Israeli containership owner and operator ZIM has managed to cut its loss for the quarter ending September 30 on the back of improved freight rates and the decline in fuel prices, the company said in its financial report for the third quarter 2014.
The USD 3.4 billion debt restructuring, which included a debt to equity swap of USD 1.4 billion, ”significantly improved the company’s financial strength and brought the company to report positive equity,” according to ZIM. ”This, together with the deletion of the ‘going concern’ qualification already in Q2 2014 reports, placed ZIM in a favorable position to ride the wave of global economic recovery.”
Excluding the impact of debt restructuring ZIM completed on July 16, the company ended the quarter with USD 41 million EBIDTA, an improvement of USD 18 million compared to the previous quarter, and USD 30 million compared to the corresponding quarter last year.
The net loss excluding the effects of debt restructuring was USD 20 million, an improvement of USD 56 million compared to the corresponding quarter last year.
ZIM had a negative EBITDA of USD 97 million in the third quarter, and a net loss of USD 63 million when the effects of debt restructuring are included.
The company carried 557 thousand TEUs during the quarter, reflecting a 10% decrease compared to the previous quarter and 13% compared to the corresponding quarter in 2013. Most of the decrease was as a result of terminating the service from Asia to Northern Europe as part of the business plan.

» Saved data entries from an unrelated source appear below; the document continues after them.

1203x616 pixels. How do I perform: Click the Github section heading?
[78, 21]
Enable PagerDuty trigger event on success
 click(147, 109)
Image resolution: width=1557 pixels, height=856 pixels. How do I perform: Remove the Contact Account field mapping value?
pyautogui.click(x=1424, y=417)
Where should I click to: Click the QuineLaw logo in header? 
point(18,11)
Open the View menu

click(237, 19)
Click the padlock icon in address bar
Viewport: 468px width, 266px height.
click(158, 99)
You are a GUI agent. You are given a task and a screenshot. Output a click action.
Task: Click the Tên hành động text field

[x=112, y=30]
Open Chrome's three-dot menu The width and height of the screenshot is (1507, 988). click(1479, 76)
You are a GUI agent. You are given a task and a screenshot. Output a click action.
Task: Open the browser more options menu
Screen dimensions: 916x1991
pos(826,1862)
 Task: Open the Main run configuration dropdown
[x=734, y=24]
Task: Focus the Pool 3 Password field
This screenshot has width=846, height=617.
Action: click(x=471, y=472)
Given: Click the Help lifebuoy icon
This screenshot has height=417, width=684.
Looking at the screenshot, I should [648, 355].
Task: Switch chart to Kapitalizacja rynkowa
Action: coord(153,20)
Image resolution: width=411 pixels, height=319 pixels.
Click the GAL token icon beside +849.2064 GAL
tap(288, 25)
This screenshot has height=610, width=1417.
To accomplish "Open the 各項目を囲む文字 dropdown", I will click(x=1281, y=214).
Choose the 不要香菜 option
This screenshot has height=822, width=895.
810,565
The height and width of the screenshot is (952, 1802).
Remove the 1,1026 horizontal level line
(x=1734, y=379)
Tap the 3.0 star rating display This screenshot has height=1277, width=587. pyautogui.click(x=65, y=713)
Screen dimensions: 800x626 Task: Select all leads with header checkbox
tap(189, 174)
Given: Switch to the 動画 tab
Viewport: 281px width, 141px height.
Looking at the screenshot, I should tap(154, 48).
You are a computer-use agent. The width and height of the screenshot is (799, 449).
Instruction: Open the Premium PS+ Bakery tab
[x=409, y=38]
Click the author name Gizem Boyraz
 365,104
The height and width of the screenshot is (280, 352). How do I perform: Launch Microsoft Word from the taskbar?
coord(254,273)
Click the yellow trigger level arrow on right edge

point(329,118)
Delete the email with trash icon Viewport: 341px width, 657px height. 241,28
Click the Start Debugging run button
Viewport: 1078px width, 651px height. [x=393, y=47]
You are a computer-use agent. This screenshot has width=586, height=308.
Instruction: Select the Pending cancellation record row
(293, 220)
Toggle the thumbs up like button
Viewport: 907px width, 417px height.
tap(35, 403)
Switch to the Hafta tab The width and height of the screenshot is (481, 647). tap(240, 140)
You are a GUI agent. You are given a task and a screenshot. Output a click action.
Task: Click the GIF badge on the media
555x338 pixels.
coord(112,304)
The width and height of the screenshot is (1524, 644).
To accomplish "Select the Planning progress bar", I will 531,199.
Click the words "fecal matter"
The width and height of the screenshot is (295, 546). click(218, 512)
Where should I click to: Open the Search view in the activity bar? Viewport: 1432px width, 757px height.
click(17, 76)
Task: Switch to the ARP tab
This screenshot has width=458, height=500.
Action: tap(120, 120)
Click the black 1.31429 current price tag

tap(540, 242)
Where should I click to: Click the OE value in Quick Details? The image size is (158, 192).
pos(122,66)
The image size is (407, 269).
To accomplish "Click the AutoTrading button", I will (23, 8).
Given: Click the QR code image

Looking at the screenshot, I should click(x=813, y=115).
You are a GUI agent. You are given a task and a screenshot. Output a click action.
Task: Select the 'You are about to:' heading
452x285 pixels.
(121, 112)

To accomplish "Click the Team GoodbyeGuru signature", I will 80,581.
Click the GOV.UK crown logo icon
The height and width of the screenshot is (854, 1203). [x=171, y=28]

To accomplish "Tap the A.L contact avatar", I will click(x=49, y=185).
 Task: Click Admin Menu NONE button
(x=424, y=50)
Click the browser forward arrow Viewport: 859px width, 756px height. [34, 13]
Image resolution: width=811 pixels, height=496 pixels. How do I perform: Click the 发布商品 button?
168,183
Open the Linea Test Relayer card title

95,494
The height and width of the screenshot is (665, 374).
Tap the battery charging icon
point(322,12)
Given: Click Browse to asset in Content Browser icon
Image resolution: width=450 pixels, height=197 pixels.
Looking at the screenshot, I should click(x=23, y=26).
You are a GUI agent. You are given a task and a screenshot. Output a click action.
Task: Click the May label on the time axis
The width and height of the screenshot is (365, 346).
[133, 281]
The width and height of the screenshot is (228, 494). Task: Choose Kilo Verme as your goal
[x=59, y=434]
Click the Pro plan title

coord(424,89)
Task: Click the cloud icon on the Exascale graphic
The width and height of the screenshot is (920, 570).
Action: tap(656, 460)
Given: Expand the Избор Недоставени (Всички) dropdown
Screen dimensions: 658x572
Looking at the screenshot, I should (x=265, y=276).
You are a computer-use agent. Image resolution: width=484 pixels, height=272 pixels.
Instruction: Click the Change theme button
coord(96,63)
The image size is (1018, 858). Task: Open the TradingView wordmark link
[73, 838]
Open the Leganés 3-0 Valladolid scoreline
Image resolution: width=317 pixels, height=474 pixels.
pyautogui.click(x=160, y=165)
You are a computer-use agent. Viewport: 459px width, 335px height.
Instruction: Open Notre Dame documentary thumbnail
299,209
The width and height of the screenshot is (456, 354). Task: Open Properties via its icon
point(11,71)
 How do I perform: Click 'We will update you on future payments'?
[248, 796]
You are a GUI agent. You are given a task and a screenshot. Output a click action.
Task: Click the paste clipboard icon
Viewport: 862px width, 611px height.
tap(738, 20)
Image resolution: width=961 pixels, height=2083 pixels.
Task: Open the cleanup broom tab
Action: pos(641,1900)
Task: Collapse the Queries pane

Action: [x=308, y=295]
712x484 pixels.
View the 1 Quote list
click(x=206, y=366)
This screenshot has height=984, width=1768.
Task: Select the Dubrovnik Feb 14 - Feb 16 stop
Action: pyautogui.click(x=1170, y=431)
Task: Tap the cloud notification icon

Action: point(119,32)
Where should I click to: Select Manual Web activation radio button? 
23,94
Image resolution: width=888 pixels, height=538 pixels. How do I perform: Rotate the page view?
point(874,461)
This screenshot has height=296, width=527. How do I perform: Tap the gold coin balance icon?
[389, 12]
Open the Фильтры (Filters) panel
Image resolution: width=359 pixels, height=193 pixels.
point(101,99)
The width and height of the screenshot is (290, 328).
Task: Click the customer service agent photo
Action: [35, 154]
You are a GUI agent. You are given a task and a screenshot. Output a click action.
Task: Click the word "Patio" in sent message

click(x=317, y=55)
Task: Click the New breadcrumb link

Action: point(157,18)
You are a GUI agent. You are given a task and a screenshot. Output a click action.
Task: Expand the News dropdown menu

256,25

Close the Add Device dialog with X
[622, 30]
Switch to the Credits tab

The total revenues in the quarter were USD 854 million compared to USD 875 million in the previous quarter and USD 900 million in the corresponding quarter last year. The reduction in revenues was also a result of terminating the service from Asia to northern Europe. The average freight rates per TEU was USD 1,281, an increase of USD 75 per TEU (6%) compared to the freight rate in the previous quarter, and an increase of USD 79 per TEU (7%) compared to the corresponding quarter last year.
‘‘In spite of the reduction in revenues and volume of containers carried, ZIM managed to reduce the net loss and recorded an operating profit thanks to the company’s continued streamlining activities, improving the sales and service, combined with the decline in fuel prices (accelerated further after the balance sheet date), reducing activities of unprofitable lines, and increase in freight rates in certain lines,” ZIM said in the report.